Work item: Return only the lines below starting at the line containing "Click the ticket icon beside Seat 19" and ending at the line containing "You are a computer-use agent. 469x542 pixels.", both included, exactly as they are and with no pictures.

** Opening Data provided block **

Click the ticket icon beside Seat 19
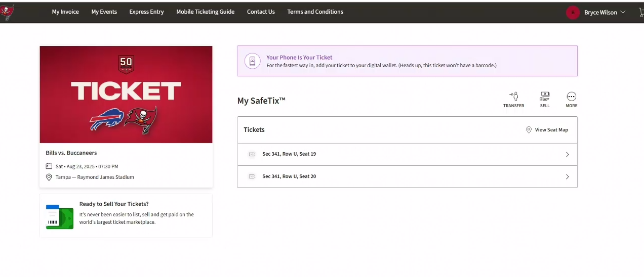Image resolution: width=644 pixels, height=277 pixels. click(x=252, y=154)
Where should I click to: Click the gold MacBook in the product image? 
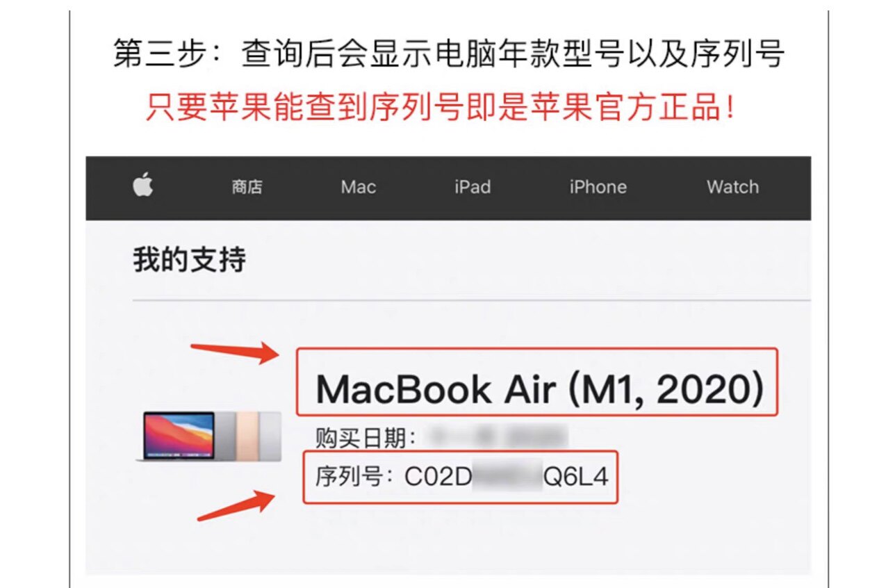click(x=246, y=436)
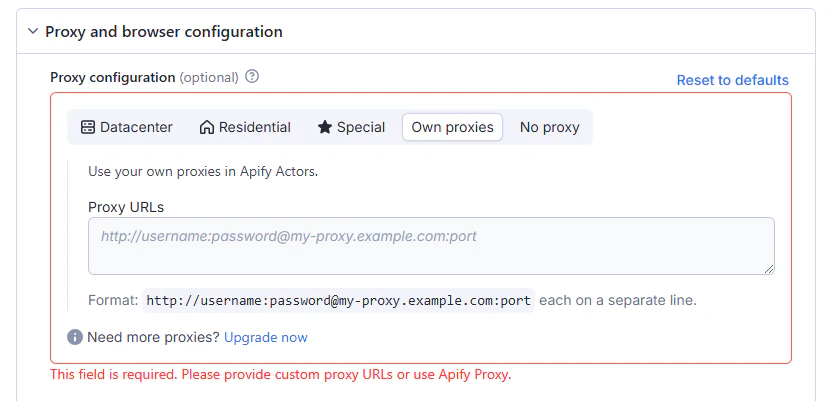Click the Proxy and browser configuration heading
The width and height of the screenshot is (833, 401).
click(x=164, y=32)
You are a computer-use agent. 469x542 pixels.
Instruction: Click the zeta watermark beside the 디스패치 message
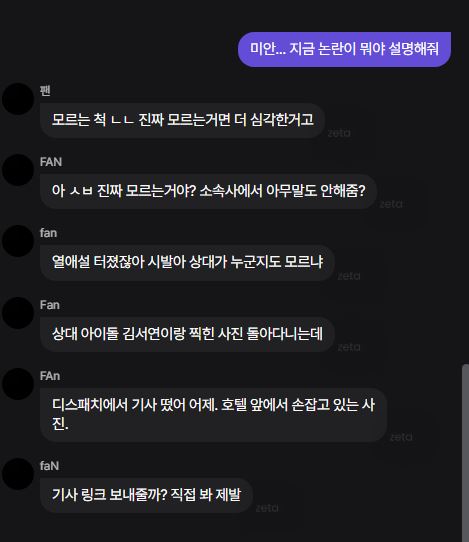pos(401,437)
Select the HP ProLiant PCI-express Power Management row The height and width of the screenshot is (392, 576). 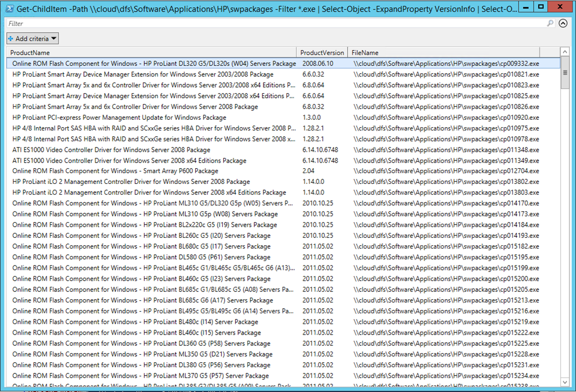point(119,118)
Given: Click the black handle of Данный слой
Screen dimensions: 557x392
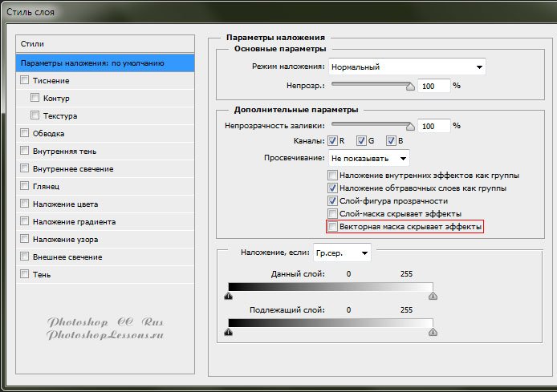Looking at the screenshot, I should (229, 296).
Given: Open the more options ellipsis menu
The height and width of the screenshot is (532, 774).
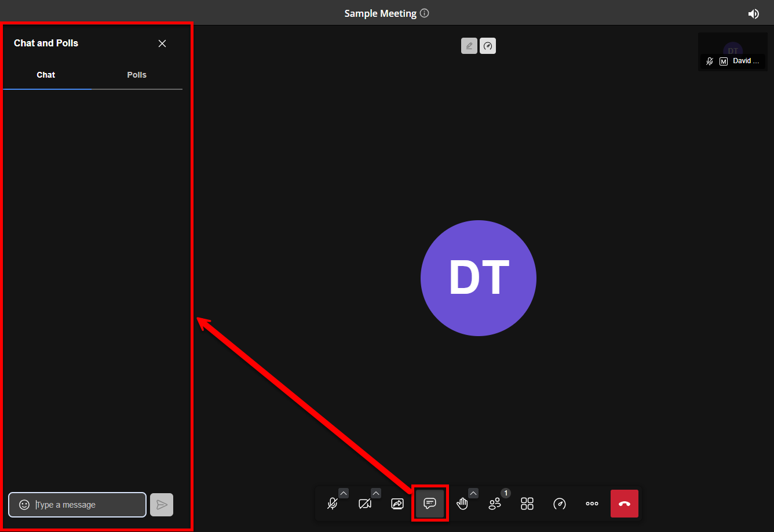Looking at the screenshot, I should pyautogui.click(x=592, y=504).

** Closing Data provided block **
** Opening Data provided block **

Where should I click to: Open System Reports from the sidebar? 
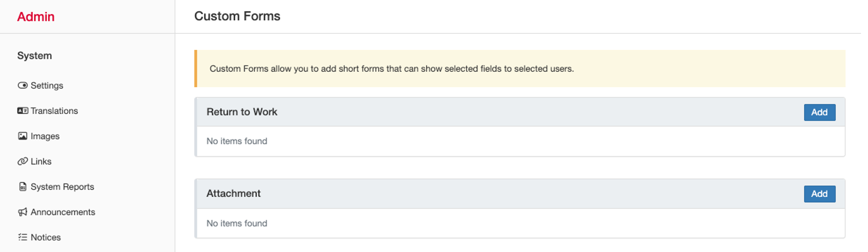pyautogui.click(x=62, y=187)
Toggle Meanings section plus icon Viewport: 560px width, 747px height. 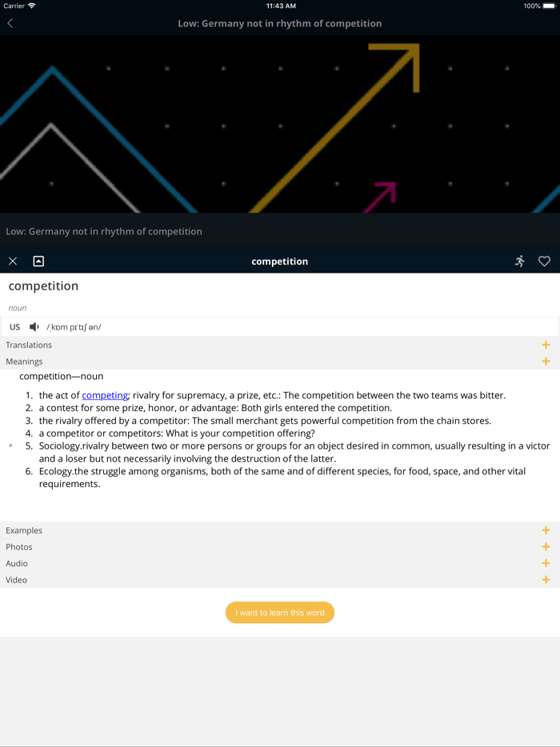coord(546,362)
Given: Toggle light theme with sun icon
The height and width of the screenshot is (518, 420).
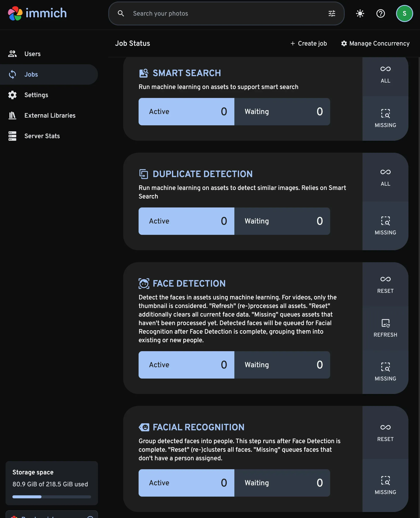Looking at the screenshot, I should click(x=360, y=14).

** Closing Data provided block **
** Opening Data provided block **

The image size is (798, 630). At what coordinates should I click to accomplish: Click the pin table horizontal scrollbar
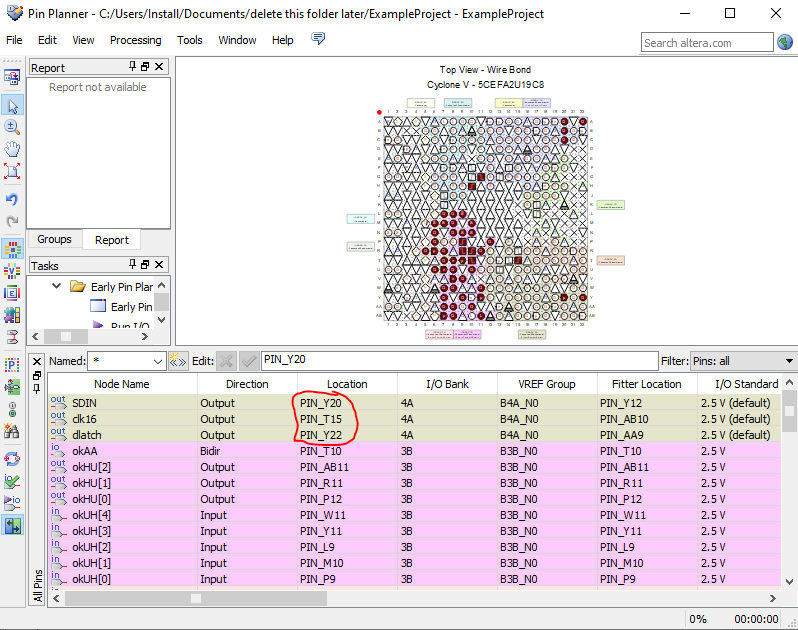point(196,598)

** Closing Data provided block **

Task response:
Click the ticket icon beside Seat 19
Image resolution: width=644 pixels, height=277 pixels. click(x=252, y=154)
Where should I click to: Click the gold MacBook in the product image? 
click(x=246, y=436)
Click the Proxy and browser configuration heading
The width and height of the screenshot is (833, 401).
click(x=164, y=32)
You are a computer-use agent. 469x542 pixels.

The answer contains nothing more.